Les parents de la copine du fils, on dirait ce mot si on en parlait à table, le patron l’a employé une fois avec Joseph quand ils étaient tous les deux, les parents de la copine du fils ne sont pas paysans, ses grands-parents l’étaient, des deux côtés, on sait d’où elle sort ; elle étudie à Clermont pour devenir institutrice, professeur des écoles on les appelle maintenant les maîtres mais c’est pareil, sa mère s’occupe des maternelles à Lugarde et le père travaille dans la mécanique agricole. Il faut que le fils fréquente, il a eu vingt-sept ans, c’est le moment, après trente ans on prendrait des habitudes de vieux garçon. On en connaît dans le pays de ces familles rétrécies, avec le fils qui vieillit entre le père et la mère ; on préfère ne pas penser à ce que ça donne quand les fils se retrouvent seuls ; on n’a pas besoin d’y penser, on le voit ; certains en rient dans les cafés quand on raconte les histoires d’untel ou untel, c’est peut-être la meilleure façon de s’arranger avec la tristesse.

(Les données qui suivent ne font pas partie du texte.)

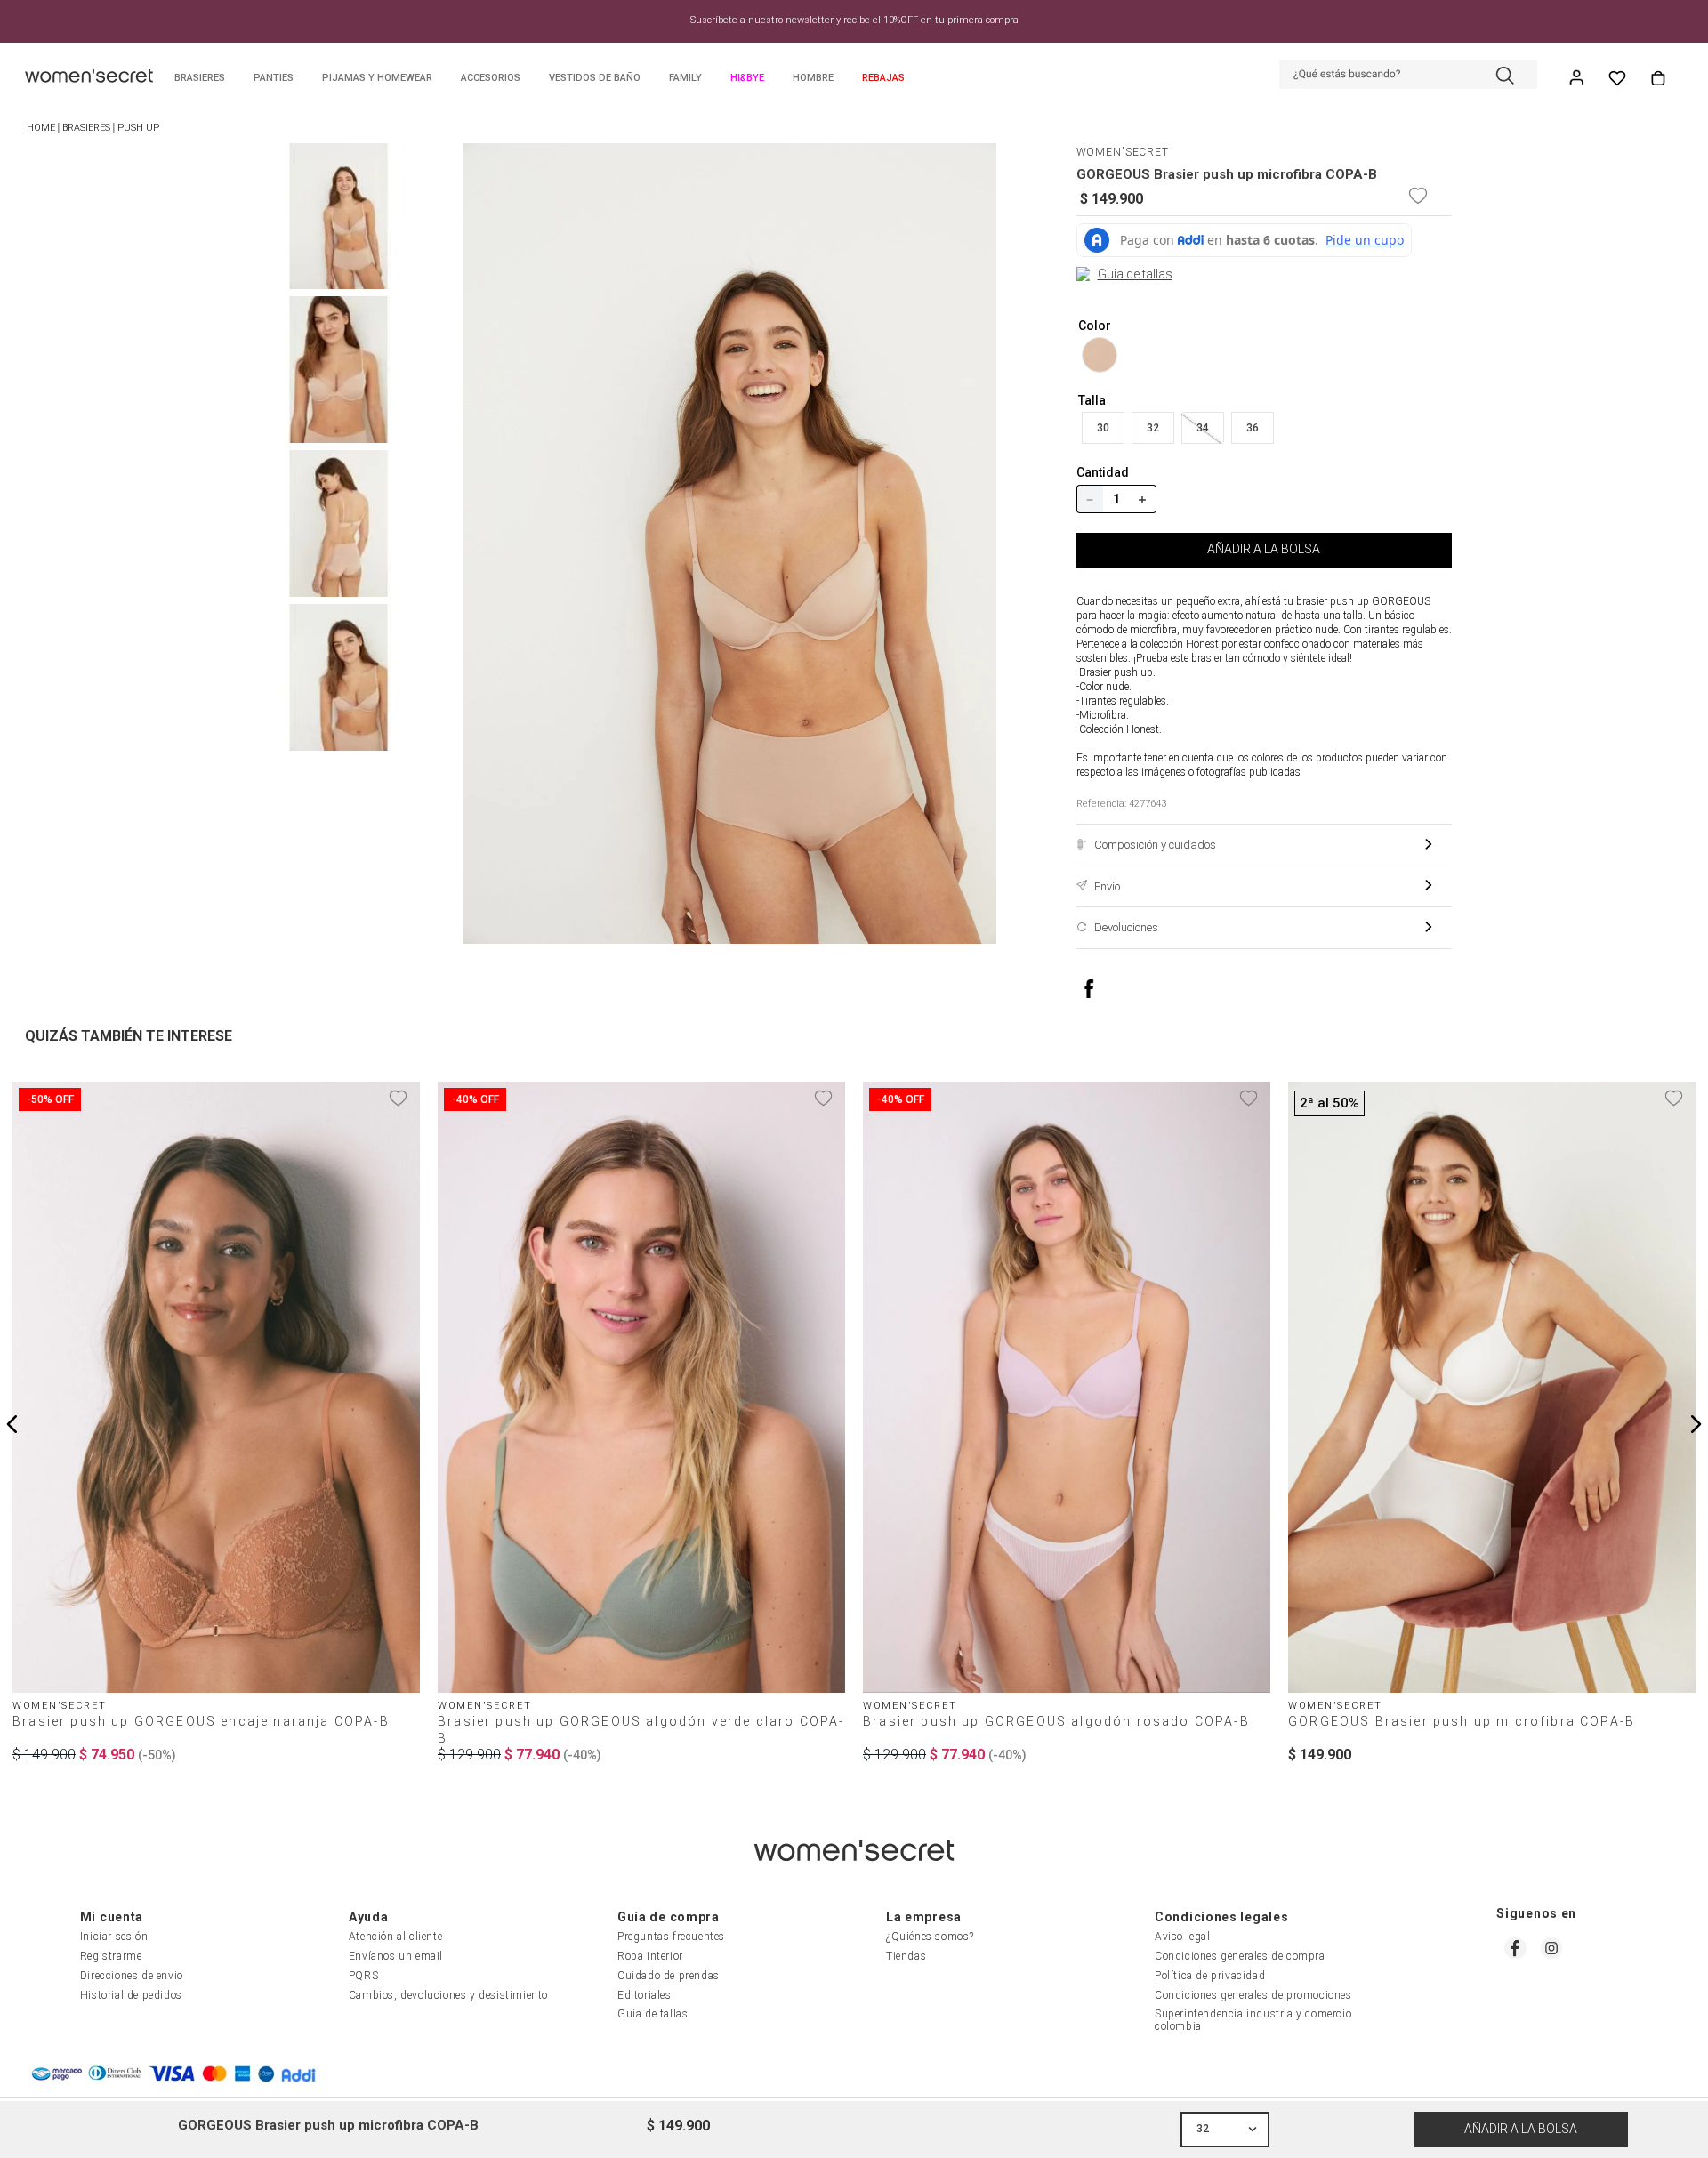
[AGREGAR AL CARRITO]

Quand elle croyait que personne ne la voyait elle pinçait un peu ses lèvres minces et un pli se dessinait entre ses deux sourcils très droits ; le reste du temps, elle faisait des manières et parlait à la mère ou aux voisins avec le sourire étiré qu’elle devait avoir en vendant des cartouches de cigarettes derrière son comptoir. Joseph avait senti qu’elle les vomissait, eux, ce pays, ces gens restés là dans des fermes même pas modernes, des machins de rien du tout où ils s’obstinaient à traire leurs vaches rouges caractérielles qui retiennent le lait tant qu’elles n’ont pas eu leur veau sous elles, ils ont un mot dans leur patois, amirer, ils disent ce mot de rien et ils ont l’air presque contents de se casser la tête et de perdre du temps pour gagner trois francs six sous avec leurs vieilleries. Il fallait s’adapter, Michel parlait vite et secouait ce mot entre ses dents ; rien dans ce pays n’était adapté, ni les gens, ni les vaches, ni les chiens, des corniauds mélangés qui aboyaient à tort et à travers et couraient après tout ce qui roule, ni les bâtiments, des baraques insensées avec des toitures infernales pour l’entretien, des maisons sombres impossibles à chauffer et des granges trop petites pour les engins agricoles, ; et les routes c’était pire, les routes qui ne finissaient pas, on n’arrivait jamais, et on aurait accroché la voiture, une Renault 16 presque neuve, bien motorisées, le père de Caroline l’avait laissée pour en acheter une plus grosse, c’était pas pour l’abîmer en croisant une 4L pourrie ou pour se traîner derrière un tracteur et un tombereau plein de bouse.


À cette époque, il n’avait pas vraiment de travail régulier, il trouvait plus ou moins à se louer pour des journées ici ou là, on savait qu’il était à peu près bon à tout s’il n’avait pas bu, et qu’il n’avait pas le vin mauvais ; il avait surtout le vin triste, d’une tristesse suante et comme contagieuse. La Simone qui avait à nouveau remisé chez elle le lit et la table des rescapés du naufrage conjugal, disait qu’il avait le vin noir ; un jour ou l’autre il se pendrait ou il foncerait contre un arbre avec la Peugeot, on en avait connu qui avaient fini comme ça, ça s’était déjà vu.